§ Problem to work on
From the records below, please repeat exactly the line that has "Task: Click the year 1991 in the 16210 row", the line that has "Task: Open the Shop Whiskies menu", and every line between them, and nothing else.

Saved data entries
>>>>

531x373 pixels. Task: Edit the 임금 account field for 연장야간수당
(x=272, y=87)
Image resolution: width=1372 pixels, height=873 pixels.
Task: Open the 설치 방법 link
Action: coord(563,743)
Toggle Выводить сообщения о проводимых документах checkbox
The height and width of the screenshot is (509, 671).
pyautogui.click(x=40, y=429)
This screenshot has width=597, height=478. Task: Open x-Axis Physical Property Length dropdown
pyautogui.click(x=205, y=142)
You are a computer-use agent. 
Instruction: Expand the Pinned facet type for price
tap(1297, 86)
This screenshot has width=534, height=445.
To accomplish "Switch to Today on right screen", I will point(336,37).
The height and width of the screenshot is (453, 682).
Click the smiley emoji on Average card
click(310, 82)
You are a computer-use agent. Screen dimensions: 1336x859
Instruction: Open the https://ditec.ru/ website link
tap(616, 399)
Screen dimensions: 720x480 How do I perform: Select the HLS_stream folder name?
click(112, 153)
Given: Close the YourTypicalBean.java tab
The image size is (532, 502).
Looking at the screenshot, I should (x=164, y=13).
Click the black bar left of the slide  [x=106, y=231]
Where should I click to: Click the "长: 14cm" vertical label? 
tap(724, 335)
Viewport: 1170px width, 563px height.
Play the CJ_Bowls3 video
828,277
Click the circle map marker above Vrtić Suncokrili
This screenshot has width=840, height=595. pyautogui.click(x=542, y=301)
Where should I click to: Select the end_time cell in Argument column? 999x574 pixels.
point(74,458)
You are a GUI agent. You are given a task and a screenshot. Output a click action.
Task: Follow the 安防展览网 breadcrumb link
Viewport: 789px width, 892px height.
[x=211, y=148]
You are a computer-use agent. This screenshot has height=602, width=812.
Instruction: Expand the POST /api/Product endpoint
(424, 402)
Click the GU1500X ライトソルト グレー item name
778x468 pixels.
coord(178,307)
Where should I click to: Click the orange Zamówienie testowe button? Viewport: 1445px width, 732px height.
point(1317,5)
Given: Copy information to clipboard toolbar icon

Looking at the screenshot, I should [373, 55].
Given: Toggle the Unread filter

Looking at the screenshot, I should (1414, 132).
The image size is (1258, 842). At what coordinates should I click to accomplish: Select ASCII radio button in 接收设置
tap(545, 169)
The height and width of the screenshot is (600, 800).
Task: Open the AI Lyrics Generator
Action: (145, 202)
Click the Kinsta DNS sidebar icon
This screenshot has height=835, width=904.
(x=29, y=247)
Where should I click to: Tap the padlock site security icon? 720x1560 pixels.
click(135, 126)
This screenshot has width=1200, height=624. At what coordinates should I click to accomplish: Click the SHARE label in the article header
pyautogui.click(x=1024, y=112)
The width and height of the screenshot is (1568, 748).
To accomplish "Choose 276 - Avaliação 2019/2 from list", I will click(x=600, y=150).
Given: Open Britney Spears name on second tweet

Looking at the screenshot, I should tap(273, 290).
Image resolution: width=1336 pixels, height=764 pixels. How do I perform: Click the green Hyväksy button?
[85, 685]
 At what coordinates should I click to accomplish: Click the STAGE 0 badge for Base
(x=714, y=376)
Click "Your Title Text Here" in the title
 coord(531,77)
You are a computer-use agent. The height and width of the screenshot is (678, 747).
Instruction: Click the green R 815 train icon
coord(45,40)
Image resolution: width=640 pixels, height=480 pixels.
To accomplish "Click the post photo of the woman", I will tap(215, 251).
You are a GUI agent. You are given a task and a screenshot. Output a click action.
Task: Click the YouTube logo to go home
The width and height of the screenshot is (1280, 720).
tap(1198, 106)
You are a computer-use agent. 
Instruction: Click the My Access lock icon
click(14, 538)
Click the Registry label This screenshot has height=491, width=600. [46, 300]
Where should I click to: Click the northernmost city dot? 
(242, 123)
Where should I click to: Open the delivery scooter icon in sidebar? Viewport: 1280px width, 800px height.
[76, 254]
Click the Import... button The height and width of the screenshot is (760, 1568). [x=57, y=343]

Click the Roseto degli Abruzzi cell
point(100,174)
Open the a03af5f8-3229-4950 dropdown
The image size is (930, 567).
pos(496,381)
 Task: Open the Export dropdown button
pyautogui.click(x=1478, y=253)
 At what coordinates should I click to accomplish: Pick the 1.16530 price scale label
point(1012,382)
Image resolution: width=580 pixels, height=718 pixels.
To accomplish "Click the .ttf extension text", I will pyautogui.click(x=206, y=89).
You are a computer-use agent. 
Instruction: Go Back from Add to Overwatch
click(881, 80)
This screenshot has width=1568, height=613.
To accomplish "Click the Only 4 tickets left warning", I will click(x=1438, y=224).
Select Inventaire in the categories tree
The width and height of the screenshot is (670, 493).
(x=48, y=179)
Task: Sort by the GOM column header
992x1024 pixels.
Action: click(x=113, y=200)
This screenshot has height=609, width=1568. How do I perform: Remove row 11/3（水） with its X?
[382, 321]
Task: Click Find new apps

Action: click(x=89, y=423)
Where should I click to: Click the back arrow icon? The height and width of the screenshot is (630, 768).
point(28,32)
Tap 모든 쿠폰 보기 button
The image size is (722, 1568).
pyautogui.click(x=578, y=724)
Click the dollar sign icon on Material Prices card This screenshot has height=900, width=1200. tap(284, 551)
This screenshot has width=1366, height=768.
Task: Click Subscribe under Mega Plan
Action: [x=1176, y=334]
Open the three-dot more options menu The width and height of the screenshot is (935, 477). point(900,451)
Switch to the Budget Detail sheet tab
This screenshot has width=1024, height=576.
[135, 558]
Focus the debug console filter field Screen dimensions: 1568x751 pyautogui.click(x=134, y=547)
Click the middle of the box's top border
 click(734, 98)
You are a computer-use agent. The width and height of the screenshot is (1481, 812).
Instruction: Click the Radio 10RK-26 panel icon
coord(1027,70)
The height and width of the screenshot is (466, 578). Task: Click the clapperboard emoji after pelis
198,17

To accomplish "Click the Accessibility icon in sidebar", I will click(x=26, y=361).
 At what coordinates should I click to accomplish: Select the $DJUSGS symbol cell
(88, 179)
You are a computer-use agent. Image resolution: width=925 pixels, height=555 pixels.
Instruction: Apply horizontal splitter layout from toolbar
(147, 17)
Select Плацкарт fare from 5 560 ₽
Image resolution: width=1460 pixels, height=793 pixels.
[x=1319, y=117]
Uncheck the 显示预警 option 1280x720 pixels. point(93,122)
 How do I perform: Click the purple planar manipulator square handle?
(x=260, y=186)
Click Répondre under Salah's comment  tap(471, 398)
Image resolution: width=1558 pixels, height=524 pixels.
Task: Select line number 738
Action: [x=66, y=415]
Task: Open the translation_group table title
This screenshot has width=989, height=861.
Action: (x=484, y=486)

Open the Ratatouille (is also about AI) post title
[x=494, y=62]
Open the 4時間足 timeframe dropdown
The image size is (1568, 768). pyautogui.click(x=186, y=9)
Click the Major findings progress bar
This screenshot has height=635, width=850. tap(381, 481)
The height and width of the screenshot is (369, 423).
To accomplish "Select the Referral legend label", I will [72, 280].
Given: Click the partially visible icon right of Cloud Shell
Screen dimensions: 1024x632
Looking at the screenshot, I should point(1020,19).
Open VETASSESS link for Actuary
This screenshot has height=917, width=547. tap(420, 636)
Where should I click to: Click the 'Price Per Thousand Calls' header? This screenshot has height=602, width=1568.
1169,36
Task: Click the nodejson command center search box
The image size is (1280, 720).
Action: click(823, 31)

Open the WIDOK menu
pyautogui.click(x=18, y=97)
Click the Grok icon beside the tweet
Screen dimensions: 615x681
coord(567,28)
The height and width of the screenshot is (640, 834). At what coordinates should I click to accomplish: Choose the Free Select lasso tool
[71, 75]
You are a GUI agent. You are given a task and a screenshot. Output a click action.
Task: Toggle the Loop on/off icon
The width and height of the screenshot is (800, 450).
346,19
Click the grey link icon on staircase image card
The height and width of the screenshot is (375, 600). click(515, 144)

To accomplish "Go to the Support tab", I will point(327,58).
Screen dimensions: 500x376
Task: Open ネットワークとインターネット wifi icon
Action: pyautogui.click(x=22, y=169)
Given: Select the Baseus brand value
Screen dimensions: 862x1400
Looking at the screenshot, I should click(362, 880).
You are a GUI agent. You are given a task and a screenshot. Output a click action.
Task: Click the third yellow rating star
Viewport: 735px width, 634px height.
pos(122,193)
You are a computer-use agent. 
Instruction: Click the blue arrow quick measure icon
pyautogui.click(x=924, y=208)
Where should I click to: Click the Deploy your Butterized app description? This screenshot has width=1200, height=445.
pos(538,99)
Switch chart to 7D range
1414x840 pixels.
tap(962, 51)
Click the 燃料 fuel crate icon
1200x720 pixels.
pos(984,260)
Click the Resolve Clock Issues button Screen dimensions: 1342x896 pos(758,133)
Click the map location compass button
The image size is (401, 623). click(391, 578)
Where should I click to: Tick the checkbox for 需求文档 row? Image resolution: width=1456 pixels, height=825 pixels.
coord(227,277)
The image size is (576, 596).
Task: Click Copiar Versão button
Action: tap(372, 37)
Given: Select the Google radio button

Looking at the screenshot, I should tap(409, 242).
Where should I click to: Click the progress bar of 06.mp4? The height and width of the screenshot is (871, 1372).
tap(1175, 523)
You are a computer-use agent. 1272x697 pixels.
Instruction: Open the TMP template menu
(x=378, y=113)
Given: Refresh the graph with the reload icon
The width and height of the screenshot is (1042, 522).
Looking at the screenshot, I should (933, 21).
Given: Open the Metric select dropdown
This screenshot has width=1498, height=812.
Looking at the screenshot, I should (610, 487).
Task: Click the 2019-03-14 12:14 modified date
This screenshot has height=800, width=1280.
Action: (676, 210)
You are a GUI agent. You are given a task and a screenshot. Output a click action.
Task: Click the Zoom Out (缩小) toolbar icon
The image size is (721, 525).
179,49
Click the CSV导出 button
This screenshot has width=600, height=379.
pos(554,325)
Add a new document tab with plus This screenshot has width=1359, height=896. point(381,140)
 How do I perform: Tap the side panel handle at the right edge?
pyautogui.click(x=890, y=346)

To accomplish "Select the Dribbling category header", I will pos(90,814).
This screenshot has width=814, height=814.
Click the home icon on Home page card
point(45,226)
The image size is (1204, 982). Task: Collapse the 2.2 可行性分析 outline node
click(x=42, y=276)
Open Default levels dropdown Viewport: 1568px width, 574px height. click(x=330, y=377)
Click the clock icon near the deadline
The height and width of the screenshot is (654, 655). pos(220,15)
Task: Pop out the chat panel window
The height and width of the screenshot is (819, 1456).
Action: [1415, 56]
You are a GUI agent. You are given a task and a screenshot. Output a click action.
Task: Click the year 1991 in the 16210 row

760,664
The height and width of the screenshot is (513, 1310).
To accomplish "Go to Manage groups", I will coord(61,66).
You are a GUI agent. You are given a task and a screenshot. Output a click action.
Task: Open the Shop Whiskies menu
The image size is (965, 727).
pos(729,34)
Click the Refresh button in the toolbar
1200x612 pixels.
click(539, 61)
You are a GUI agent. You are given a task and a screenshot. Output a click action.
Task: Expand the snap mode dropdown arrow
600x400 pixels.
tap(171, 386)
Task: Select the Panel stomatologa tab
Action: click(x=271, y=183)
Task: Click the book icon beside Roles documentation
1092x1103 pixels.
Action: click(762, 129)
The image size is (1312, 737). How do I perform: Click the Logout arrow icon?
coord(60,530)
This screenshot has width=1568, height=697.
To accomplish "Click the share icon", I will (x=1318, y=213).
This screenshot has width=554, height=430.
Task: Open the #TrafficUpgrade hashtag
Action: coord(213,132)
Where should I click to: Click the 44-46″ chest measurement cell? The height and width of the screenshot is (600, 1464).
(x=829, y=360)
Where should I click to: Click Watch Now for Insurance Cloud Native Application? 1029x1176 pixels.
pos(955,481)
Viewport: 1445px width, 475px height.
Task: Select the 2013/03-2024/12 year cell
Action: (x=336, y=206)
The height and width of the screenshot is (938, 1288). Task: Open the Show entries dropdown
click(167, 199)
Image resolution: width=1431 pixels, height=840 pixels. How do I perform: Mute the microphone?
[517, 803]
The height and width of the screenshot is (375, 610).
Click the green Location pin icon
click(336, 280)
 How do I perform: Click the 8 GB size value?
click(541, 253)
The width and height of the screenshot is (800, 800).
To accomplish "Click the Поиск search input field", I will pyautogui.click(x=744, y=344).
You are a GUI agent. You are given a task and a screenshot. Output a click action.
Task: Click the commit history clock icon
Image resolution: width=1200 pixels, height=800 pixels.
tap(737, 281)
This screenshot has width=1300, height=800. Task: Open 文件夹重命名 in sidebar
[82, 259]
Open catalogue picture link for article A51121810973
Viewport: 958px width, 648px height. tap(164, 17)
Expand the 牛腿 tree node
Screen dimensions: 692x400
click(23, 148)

<<<<

§ Written reply
Task: Click the year 1991 in the 16210 row

760,664
The height and width of the screenshot is (513, 1310).
To accomplish "Go to Manage groups", I will coord(61,66).
You are a GUI agent. You are given a task and a screenshot. Output a click action.
Task: Open the Shop Whiskies menu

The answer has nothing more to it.